We don’t have anything close to a full appreciation of how the war against ISIS will play out. American officials continue to insist that, the fall of Ramadi notwithstanding, the air campaign has significantly degraded ISIS’s military capabilities, slowing or stopping its advance in many parts of the country and opening the door to the liberation of areas such as Tikrit. And Iraqi offensives over the next few weeks may roll back ISIS gains, which would reflect a very different picture of reality than the one now apparent.
But it nevertheless remains apparent that ISIS can plan, prepare for, and execute offensive operations while under threat from U.S. airpower. In both Iraq and Syria, Ramadi has captured territory defended by government forces, even as the U.S.-led coalition have attacked its fielded forces and its logistical infrastructure. The Islamic State does not appear ready to collapse, and neither Iraqi nor Syrian government forces seem ready to expunge it.
The course of the campaign indicates, perhaps, that irregular forces are successfully adjusting to what became known as the Afghan Model. To recap, the Afghan Model (built on the success of U.S. operations against the Taliban in the fall and winter of 2001) suggested that a combination of precision airpower, special operations forces, and local proxies could win wars against reasonably formidable opponents without the deployment of large ground formations.
To be sure, operations against ISIS have lacked one element of the Afghan Model; special operations forcesforward deployed as part of an offensive spearhead. But then Operation Inherent Resolve shouldn’t need them; Iraqi government forces really should be more capable of spearheading a combined air-ground offensive than the makeshift militias that emerged in Benghazi or Misrata, or even than the fighters of the Northern Alliance. The difference (already apparent in the Taliban’s successful offensive in Afghanistan) seems to lie with insurgent tactics; ISIS has simply learned effective ways of mitigating the airpower advantage of the U.S. and its allies.

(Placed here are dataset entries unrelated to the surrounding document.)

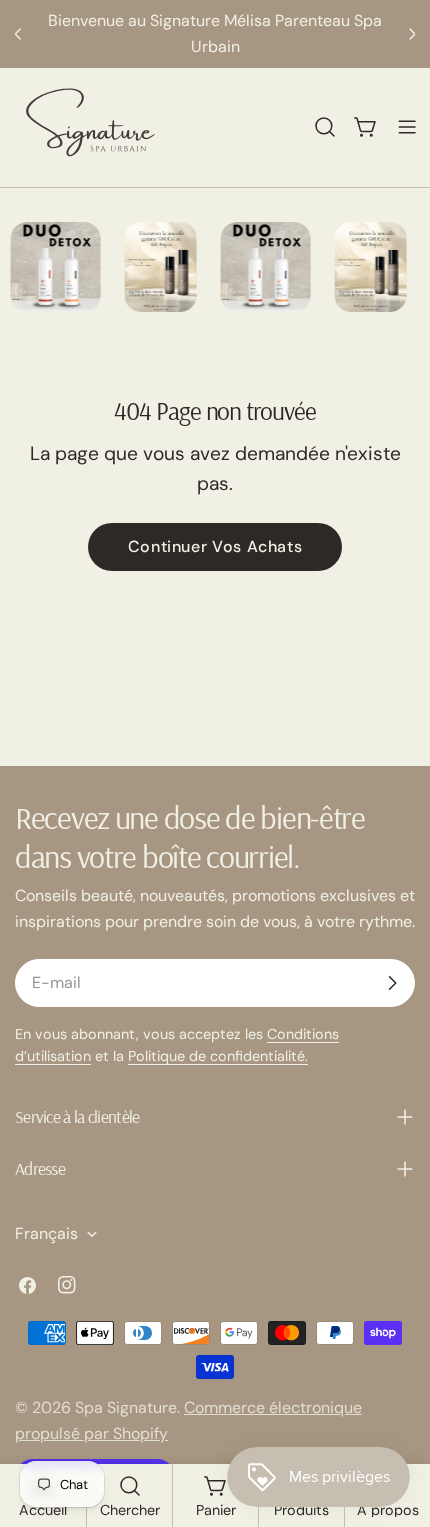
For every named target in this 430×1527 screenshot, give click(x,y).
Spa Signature (126, 1407)
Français (46, 1233)
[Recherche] (325, 127)
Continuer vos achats (215, 546)
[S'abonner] (392, 983)
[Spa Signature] (50, 267)
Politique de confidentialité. (218, 1056)
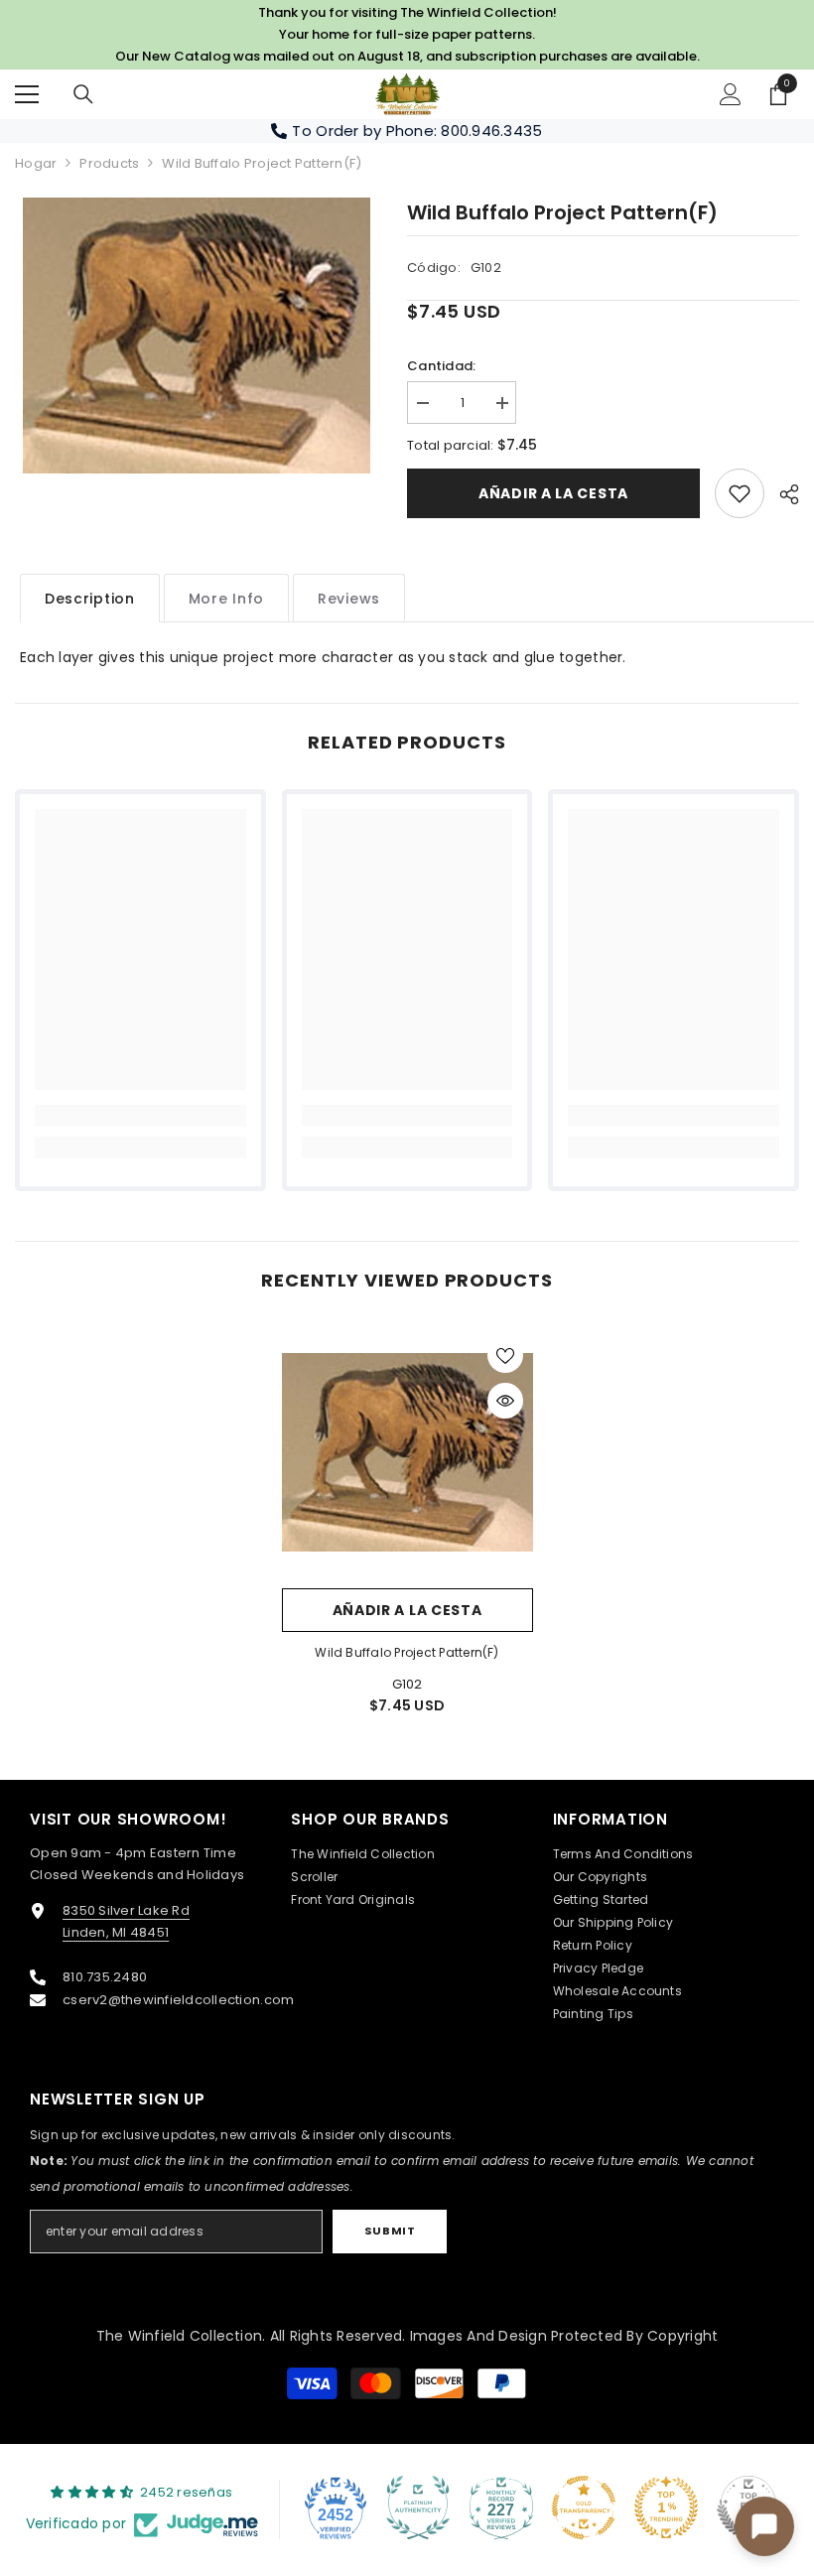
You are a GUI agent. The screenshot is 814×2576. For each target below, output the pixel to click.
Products (109, 163)
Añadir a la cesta (553, 493)
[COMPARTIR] (781, 494)
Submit (389, 2230)
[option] (196, 336)
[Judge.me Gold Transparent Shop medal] (583, 2507)
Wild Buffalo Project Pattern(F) (406, 1652)
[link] (739, 493)
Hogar (36, 163)
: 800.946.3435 (488, 130)
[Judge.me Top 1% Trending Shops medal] (666, 2507)
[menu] (27, 94)
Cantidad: (441, 365)
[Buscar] (83, 94)
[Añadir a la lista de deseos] (505, 1355)
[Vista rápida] (505, 1401)
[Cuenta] (731, 94)
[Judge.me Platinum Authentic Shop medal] (418, 2507)
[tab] (90, 598)
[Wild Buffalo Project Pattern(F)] (407, 1452)
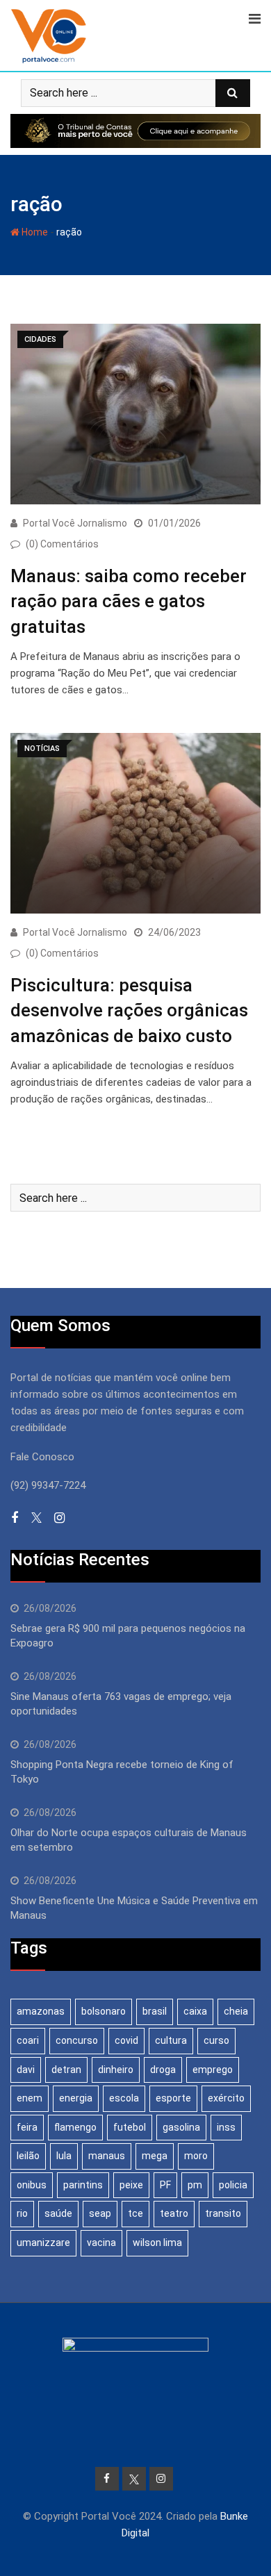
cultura (171, 2040)
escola (124, 2098)
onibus (32, 2184)
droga (163, 2069)
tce (135, 2213)
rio (22, 2213)
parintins (83, 2184)
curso (216, 2040)
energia (75, 2098)
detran (66, 2069)
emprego (212, 2069)
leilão (28, 2155)
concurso (77, 2040)
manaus (106, 2155)
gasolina (181, 2127)
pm (195, 2184)
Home (33, 232)
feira (27, 2127)
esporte (173, 2098)
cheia (236, 2011)
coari (28, 2040)
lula (64, 2155)
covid (126, 2040)
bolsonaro (103, 2011)
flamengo (75, 2127)
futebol (129, 2127)
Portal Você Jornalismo (75, 523)
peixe (131, 2184)
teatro (174, 2213)
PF (165, 2184)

More broadly, the extent of the campaign indicates that what airpower theorists like to call the “inherent flexibility of airpower” cannot resolve the major resource issues associated with the pivot (or, if you prefer, the rebalance). Implicit in the rebalance is the idea that the United States can still use airpower, and long range naval strike, to solve security problems around the world, even as it focuses the bulk of its efforts on managing China. If fighting a group as small as ISIS requires a long-term commitment of U.S. power, with attendant demands on allies and infrastructure, then the logic underpinning the pivot begins to unravel. This is especially the case if the United States cannot escape the political pressures that continue to draw it into Europe and the Middle East.